My wife is going to have to quit leaving me home alone. I get to creative.

Now if i can figure out how to post pics....


----------



## Todd (Jul 3, 2006)

N3OKI said:


> Now if i can figure out how to post pics....


http://www.handgunforum.net/showthread.php?t=13283 :smt023


----------



## N3OKI (Apr 23, 2009)

*Think I got it.......*


















Hope it worked..:smt033


----------



## kev74 (Mar 22, 2008)

Nice! And you've still got $20 for an emergency! :anim_lol:


----------



## N3OKI (Apr 23, 2009)

kev74 said:


> Nice! And you've still got $20 for an emergency! :anim_lol:


 Nah... Had to get a 12pk. on the way home... This is Florida..it get's hot...LOL


----------



## Steve2112 (Nov 19, 2008)

That reminds me. I have had my 88 entirely too long to not pimp...errr, customize it. Did you change the barrel on that one? It doesn't look much longer than the 18.5 in barrel on my 88. I think the next upgrade on mine will be the Knoxx recoil reducing stock. I figure since shotgun ammo is the only stuff I can find, I may have to start shooting it more.


----------



## N3OKI (Apr 23, 2009)

The barrel startedoff life as a 28in. vent rib. Stopped at a friends house and used his shop to cut it back to 18in. on the nose.


----------



## Steve2112 (Nov 19, 2008)

N3OKI said:


> The barrel startedoff life as a 28in. vent rib. Stopped at a friends house and used his shop to cut it back to 18in. on the nose.

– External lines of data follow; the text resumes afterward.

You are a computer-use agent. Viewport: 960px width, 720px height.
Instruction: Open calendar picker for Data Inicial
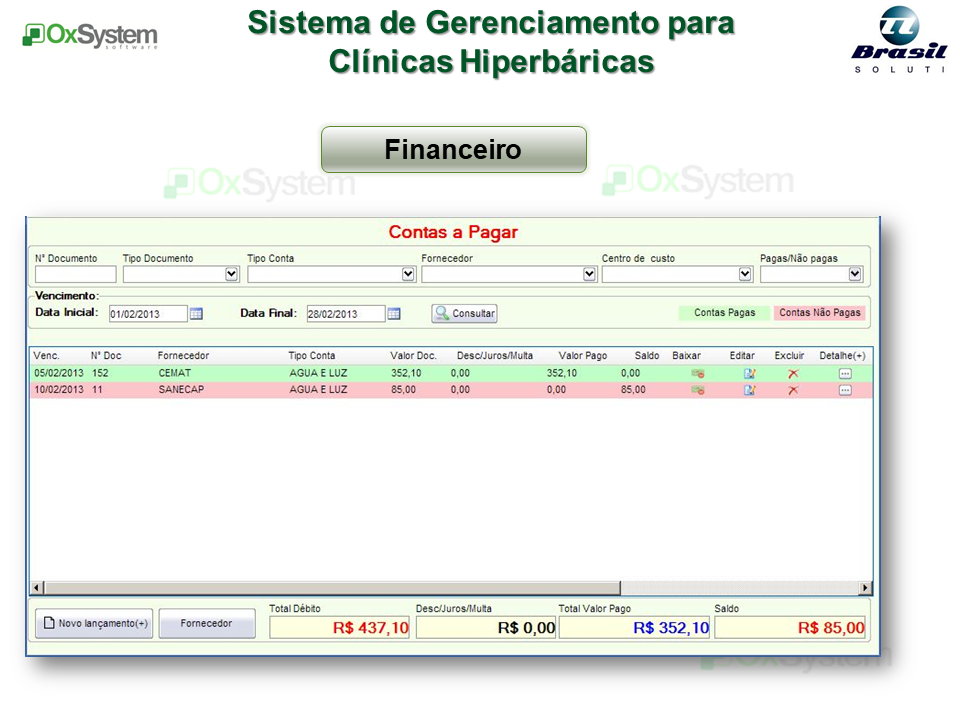(x=196, y=314)
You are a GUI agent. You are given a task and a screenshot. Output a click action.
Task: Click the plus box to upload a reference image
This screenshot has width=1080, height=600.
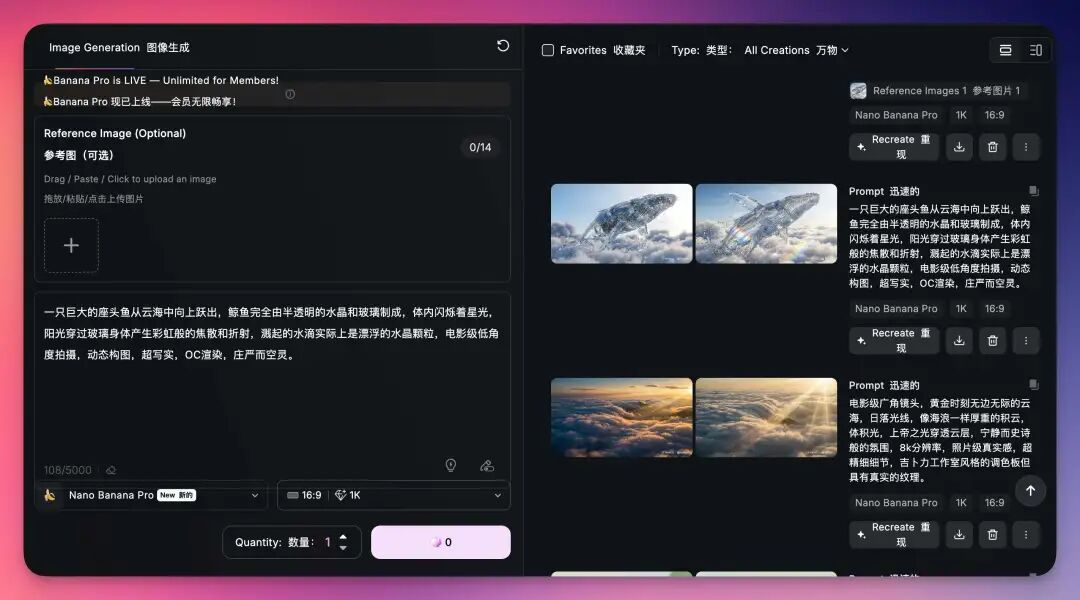click(71, 244)
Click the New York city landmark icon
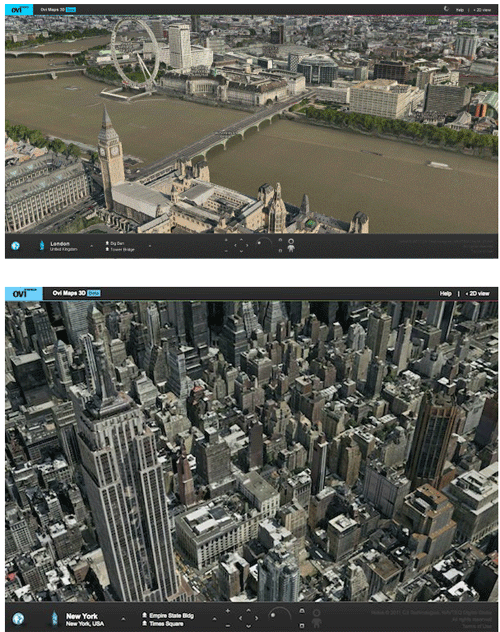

That would explain it. I knew my eyes were bad, but I didn't think they were that bad. So, did that light mount include the new forend? Also, was that front sight already on it? I want something to replace the old bead on mine and I've been looking at options.


----------



## N3OKI (Apr 23, 2009)

Steve2112 said:


> That would explain it. I knew my eyes were bad, but I didn't think they were that bad. So, did that light mount include the new forend? Also, was that front sight already on it? I want something to replace the old bead on mine and I've been looking at options.


 The foreend is the stock Maverick part, trimmed it off at the rear to clear the side saddle.

The front sight is a wilson clamp on.

And the light mount is from Mako for .75in lights.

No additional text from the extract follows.